The Fourteenth Amendment, which was adopted in 1868, declares that no state shall “deprive any person of life, liberty, or property, without due process of law; nor deny to any person within its jurisdiction the equal protection of the laws.” A debate that has been raging in courtrooms for years is whether the “life” part includes unborn persons.

Harvard Law student Joshua Craddock did some constitutional soul searching to answer that question in a new report for the Harvard Law Journal, concluding that unborn babies do fall under the Fourteenth Amendment’s protections.

One might look to dictionaries of legal and common usage, the context of the English common law tradition, and cases that attempted to construe the meaning of the text in a manner consistent with original meaning. Using this methodology, it is reasonable to construe the Fourteenth Amendment to include prenatal life. The structure of the argument is simple: The Fourteenth Amendment’s use of the word “person” guarantees due process and equal protection to all members of the human species. The preborn are members of the human species from the moment of fertilization. Therefore, the Fourteenth Amendment protects the preborn.
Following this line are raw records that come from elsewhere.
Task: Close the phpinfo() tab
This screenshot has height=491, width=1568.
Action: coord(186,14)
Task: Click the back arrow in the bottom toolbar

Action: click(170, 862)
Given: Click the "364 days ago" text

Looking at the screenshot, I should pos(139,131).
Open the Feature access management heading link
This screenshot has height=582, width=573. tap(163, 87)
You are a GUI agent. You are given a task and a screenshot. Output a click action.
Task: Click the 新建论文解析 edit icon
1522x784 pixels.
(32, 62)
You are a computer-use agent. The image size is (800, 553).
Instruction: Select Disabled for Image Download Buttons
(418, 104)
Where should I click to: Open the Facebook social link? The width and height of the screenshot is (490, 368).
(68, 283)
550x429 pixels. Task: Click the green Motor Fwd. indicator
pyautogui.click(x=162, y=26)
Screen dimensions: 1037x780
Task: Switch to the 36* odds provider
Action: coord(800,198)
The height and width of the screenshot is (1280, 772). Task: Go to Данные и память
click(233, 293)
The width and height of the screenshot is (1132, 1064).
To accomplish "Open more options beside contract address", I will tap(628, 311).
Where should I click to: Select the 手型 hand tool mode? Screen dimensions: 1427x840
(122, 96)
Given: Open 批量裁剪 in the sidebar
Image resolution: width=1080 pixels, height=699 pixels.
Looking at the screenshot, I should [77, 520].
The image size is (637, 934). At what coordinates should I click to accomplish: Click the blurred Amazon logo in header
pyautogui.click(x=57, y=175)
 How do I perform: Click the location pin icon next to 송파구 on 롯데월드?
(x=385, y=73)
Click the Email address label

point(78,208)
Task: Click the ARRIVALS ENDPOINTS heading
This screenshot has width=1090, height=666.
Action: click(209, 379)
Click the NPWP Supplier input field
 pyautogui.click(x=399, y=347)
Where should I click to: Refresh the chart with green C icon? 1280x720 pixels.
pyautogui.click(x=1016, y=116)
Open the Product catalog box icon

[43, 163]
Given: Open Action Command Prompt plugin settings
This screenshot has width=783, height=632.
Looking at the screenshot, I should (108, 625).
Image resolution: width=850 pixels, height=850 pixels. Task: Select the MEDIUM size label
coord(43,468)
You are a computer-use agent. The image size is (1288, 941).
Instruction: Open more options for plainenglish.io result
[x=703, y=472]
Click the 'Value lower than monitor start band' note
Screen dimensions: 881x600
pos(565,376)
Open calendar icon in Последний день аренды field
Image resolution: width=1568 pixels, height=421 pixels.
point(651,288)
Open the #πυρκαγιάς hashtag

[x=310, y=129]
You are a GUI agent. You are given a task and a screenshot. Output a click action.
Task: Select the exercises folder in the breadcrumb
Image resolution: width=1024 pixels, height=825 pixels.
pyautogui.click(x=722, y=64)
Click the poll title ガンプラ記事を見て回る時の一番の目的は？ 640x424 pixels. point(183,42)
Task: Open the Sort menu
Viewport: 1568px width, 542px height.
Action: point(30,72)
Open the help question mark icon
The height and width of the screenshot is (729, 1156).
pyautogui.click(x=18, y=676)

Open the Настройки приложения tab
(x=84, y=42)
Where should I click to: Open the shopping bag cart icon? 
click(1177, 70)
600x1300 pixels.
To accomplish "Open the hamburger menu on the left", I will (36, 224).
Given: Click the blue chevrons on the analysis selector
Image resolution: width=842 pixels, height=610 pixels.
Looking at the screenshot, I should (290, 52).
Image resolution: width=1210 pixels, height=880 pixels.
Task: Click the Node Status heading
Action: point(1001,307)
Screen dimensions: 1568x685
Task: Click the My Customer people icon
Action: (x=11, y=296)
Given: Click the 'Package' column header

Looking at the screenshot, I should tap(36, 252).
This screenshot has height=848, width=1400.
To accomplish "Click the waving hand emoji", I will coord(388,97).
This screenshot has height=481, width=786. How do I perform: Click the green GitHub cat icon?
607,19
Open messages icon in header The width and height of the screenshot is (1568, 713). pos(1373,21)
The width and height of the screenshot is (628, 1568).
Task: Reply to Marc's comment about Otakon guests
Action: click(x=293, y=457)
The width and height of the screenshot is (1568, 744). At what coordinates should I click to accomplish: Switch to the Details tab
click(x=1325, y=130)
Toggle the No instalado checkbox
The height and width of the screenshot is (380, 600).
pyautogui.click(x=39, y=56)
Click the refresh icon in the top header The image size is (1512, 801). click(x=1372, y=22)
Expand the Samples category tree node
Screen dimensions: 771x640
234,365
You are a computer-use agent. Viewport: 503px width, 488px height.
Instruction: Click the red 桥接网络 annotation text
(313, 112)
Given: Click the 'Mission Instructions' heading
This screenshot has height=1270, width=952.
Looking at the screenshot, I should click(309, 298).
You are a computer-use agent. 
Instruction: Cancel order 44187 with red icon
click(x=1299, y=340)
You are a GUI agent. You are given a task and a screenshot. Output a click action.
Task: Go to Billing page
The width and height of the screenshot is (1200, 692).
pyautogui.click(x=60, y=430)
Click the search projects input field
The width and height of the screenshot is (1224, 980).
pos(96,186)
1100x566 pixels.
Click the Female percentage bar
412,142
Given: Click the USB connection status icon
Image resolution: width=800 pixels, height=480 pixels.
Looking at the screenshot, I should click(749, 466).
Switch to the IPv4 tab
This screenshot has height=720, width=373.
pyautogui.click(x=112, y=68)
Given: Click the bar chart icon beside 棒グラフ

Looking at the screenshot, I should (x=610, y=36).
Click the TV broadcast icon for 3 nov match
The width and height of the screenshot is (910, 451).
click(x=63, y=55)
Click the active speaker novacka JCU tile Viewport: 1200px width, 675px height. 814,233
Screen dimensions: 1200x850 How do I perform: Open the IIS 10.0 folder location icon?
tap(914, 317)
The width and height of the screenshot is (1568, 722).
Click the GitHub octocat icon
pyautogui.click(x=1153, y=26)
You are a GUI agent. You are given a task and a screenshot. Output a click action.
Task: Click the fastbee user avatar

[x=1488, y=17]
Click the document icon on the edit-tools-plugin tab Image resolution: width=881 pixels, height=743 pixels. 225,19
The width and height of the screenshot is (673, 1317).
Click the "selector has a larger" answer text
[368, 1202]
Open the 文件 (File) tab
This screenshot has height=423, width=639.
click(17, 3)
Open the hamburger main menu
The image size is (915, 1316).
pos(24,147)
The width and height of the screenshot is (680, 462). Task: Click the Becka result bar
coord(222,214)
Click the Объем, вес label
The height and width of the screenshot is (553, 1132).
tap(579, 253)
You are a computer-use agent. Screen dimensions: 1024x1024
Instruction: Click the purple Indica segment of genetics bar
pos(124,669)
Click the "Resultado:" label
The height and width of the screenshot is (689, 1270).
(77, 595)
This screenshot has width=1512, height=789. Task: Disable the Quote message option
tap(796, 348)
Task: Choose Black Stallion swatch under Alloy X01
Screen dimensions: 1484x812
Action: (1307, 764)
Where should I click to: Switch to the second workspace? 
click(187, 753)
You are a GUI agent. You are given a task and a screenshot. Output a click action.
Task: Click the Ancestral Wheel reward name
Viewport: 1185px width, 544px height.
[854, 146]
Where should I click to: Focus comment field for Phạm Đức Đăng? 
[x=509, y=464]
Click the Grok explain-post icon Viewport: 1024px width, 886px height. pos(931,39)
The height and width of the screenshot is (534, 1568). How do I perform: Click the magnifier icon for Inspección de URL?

If one concedes the minor premise (that preborn humans are members of the human species), all that must be demonstrated is that the term “person,” in its original public meaning at the time of the Fourteenth Amendment’s adoption, applied to all members of the human species.

In addition to using language to prove his point, Craddock puts his conclusions in context, noting that at the time the Fourteenth Amendment was written, several states called the unborn person a “child” in their anti-abortion laws. Moreover, The Stream notes, in 1859, the American Medical Association mandated that the government must protect the “independent and actual existence of the child before birth.”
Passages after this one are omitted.